▸ **Goal of the exercise**
Rewrite everything in the data from the line containing "You are a GUI" down to the end as a numbered list, skipping blank lines. Leave the pictures out of the answer.

Collected data
━━━━━━━━━━━━━━━━━━━━━━━━━━━━━━

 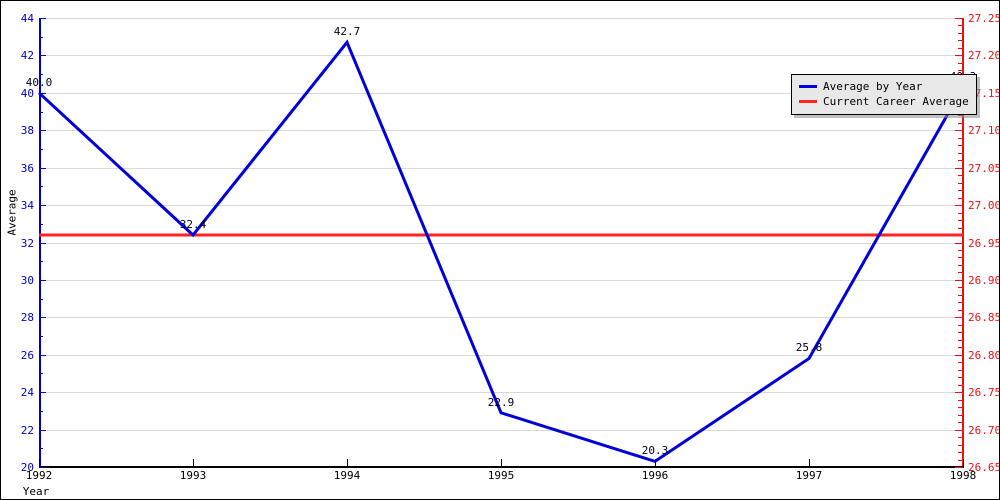 What do you see at coordinates (193, 225) in the screenshot?
I see `data-point-label: 32.4` at bounding box center [193, 225].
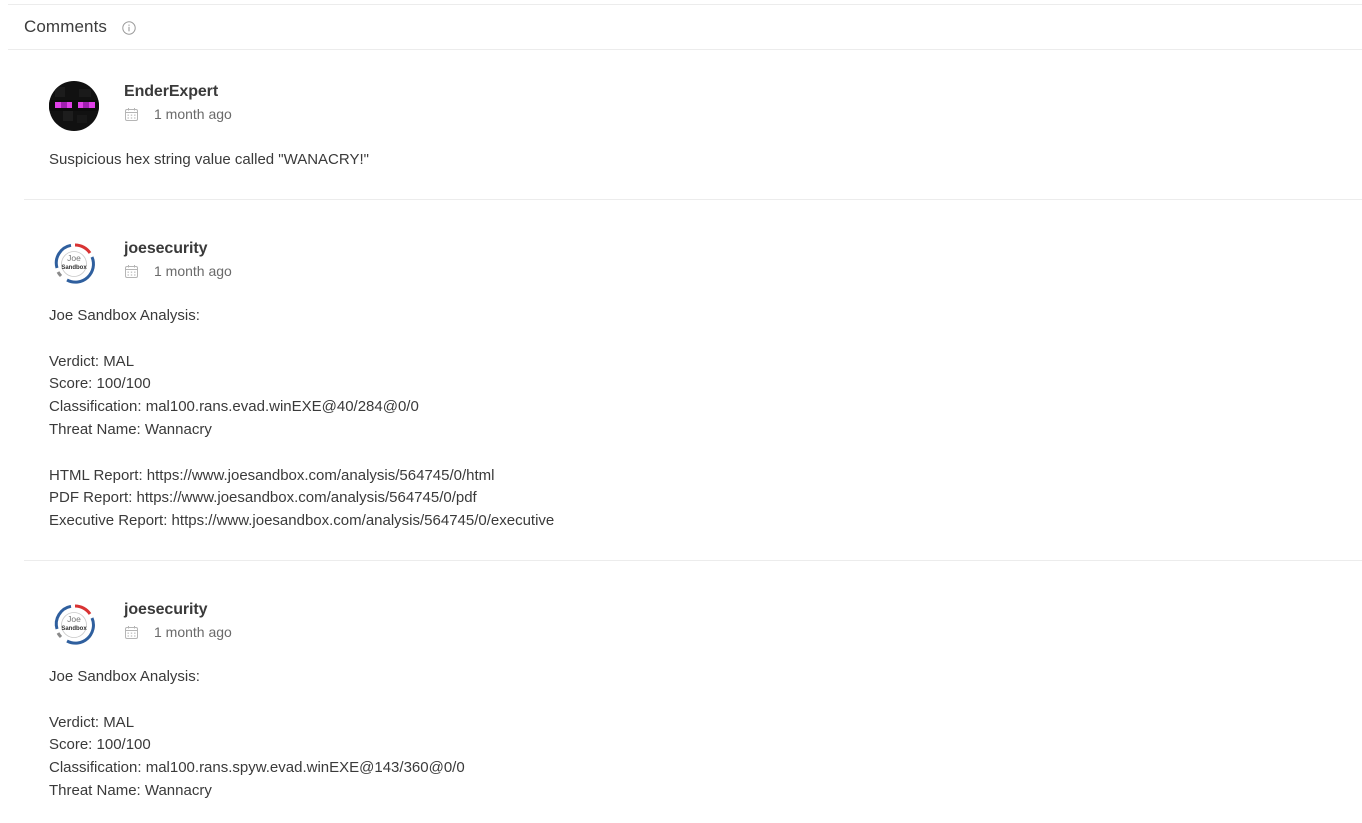 This screenshot has height=823, width=1362. Describe the element at coordinates (66, 26) in the screenshot. I see `comments-title: Comments` at that location.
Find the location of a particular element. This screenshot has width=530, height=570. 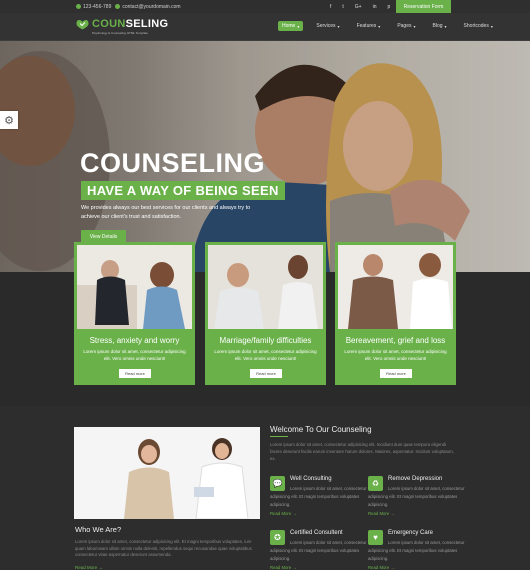

email-icon is located at coordinates (118, 6).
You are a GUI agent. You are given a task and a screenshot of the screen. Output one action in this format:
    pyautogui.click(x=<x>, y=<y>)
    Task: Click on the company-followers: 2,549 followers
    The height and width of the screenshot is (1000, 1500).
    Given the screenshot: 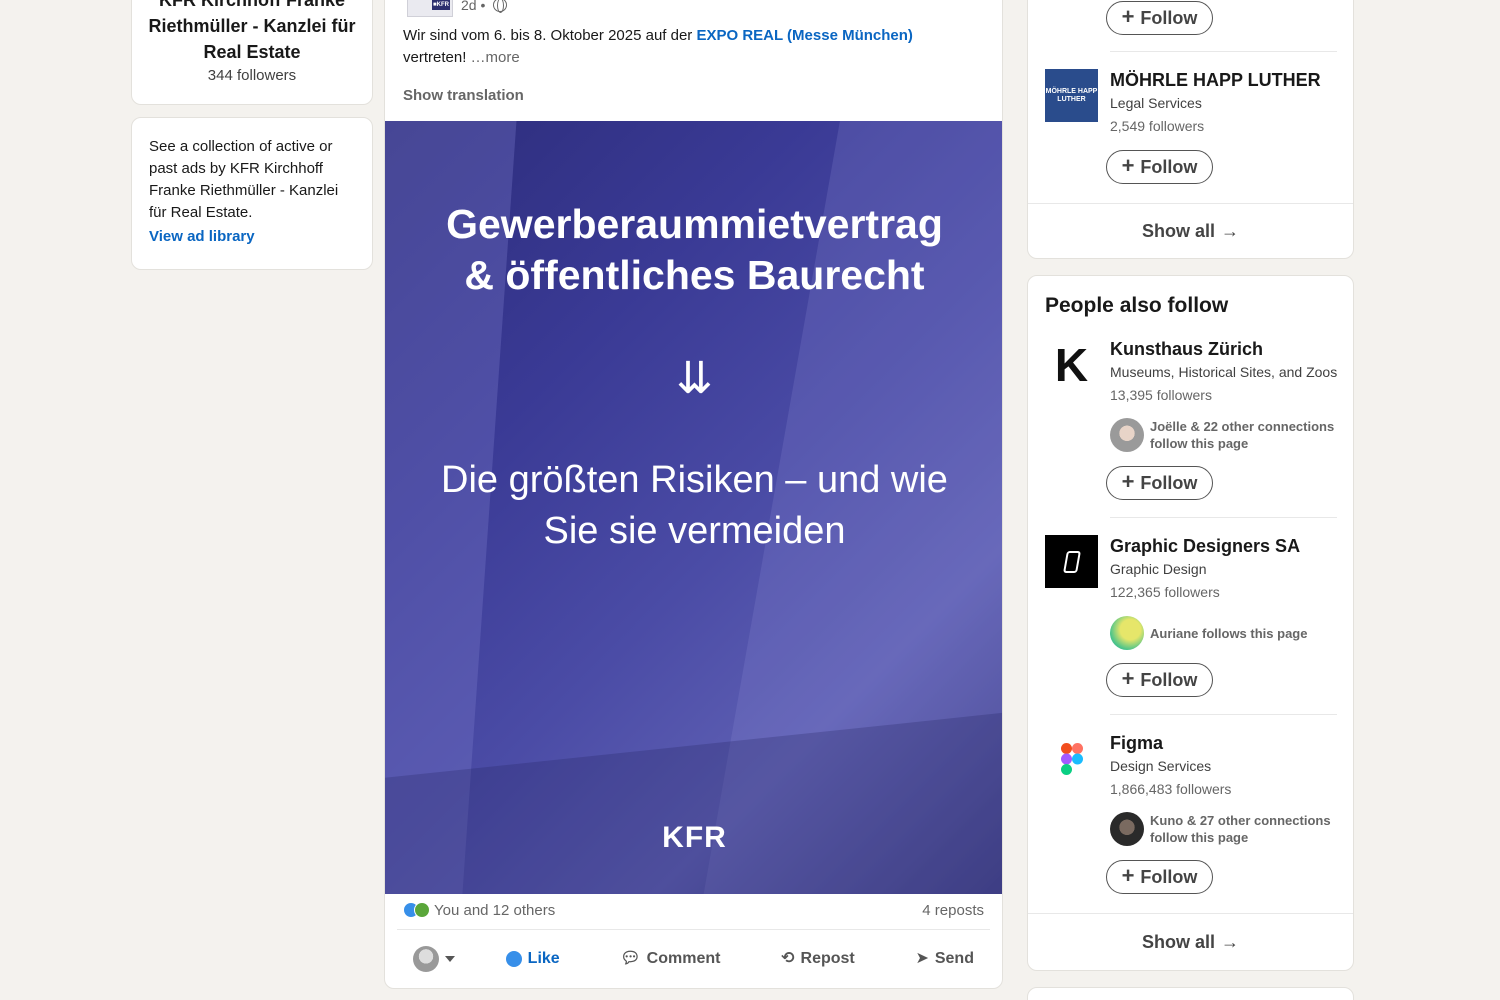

━━━━━━━━━━━━━━━━━━━━━━━━━━━━━━

▸ **Output for this task**
1. You are a GUI agent. You are given a task and a screenshot of the screen. Output one action in this format:
2.     pyautogui.click(x=<x>, y=<y>)
3.     Task: Click on the company-followers: 2,549 followers
4.     The height and width of the screenshot is (1000, 1500).
5.     Given the screenshot: 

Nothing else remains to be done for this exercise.